__Document passage__
The partnership owns a property.
The property is leased to various unrelated parties under lease agreements that grant the right of exclusive possession.
The partnership manages the property, and is responsible for performing the following tasks:
· Repairs and maintenance
· Building insurance
· Supply of public lighting
· Payment of rates and taxes
· Signage
· Customer dispute management regarding car park issues
· Lease negotiation - including administering rental reviews, CPI increases, sourcing tenants
· Parking requirements
· Occupational Health and Safety and fire safety regulations and compliance
· Obtaining insurance quotes and insurance claim resolutions
· Public liability insurance
· Rubbish removal and control
· On call as a point of emergency
· Preparation of taxation summary records, including the preparation of BAS
· Recording receipts and payments
· Ensuring rent from all tenants is collected
· Ensuring property is kept in good order
· Common area management
· Liaising with accountant
· Negotiating bank loans and fees
· Payment of accounts relating to the property
· Management items such as graffiti removal, cleaning contracting, security contact point
· Resolving any tenant disputes, including legal action
Relevant legislative provisions
Income Tax Assessment Act 1997 Section 152-35
Income Tax Assessment Act 1997 Paragraph 152-40(4)(e)

__Data segment__
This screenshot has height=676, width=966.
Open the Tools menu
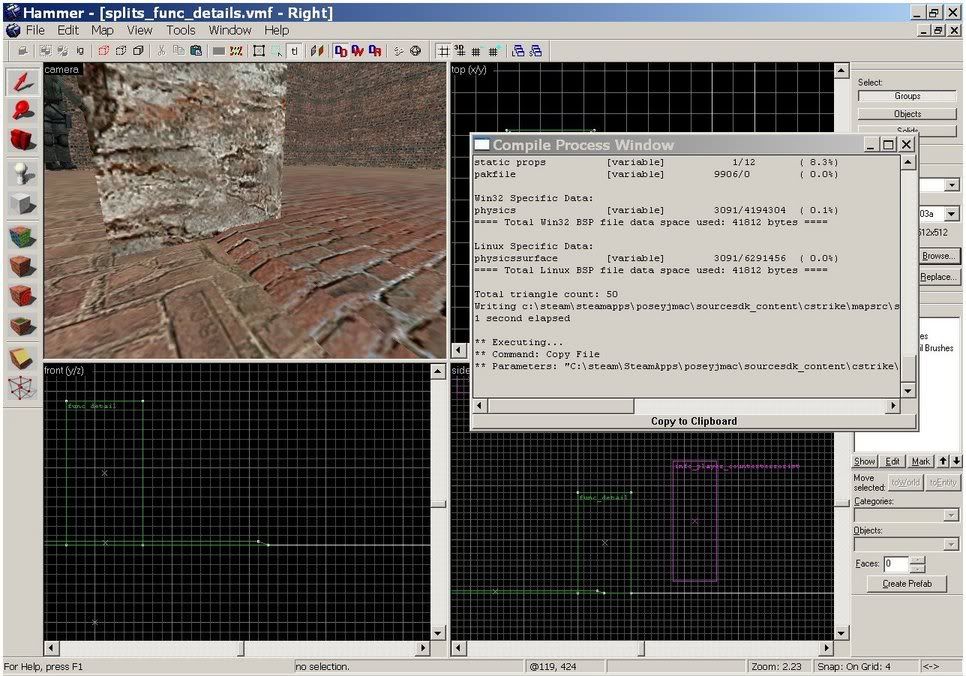point(181,30)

__Required actions__
• a. Answer these questions from the partnership property passage, one per line:
(i) What right do the lease agreements grant to the parties leasing the property?
(ii) What kind of issues does the partnership's customer dispute management concern?
(iii) Which section of the Income Tax Assessment Act 1997 is given as a relevant legislative provision?
• b. Resume the partnership property passage, picking up after its final line.
The listing plays no part in what comes next.

__Per-task outputs__
• a.
(i) The right of exclusive possession.
(ii) Car park issues.
(iii) Section 152-35.

• b.
Reasons for decision
The active asset test is contained in section 152-35 of the ITAA 1997. The active asset test is satisfied if:
· you have owned the asset for 15 years or less and the asset was an active asset of yours for a total of at least half of the test period detailed below, or
· you have owned the asset for more than 15 years and the asset was an active asset of yours for a total of at least 7.5 years during the test period.
The test period is from when the asset is acquired until the CGT event. If the business ceases within the 12 months before the CGT event (or such longer time as the Commissioner allows) the relevant period is from acquisition until the business ceases.
A CGT asset is an active asset if it is owned by you and is used or held ready for use in a business carried on (whether alone or in partnership) by you, your affiliate or an entity connected with you (subsection 152-40(1) of the ITAA 1997).
Paragraph 152-40(4)(e) of the ITAA 1997 states, however, that an asset whose main use in the course of carrying on the business is to derive rent can not be an active asset unless the main use for deriving rent was only temporary.
Taxation Determination TD 2006/78 discusses the circumstances in which premises used in the business of providing accommodation for reward can be active assets not withstanding the exclusion in paragraph 152-40(4)(e) of the ITAA 1997.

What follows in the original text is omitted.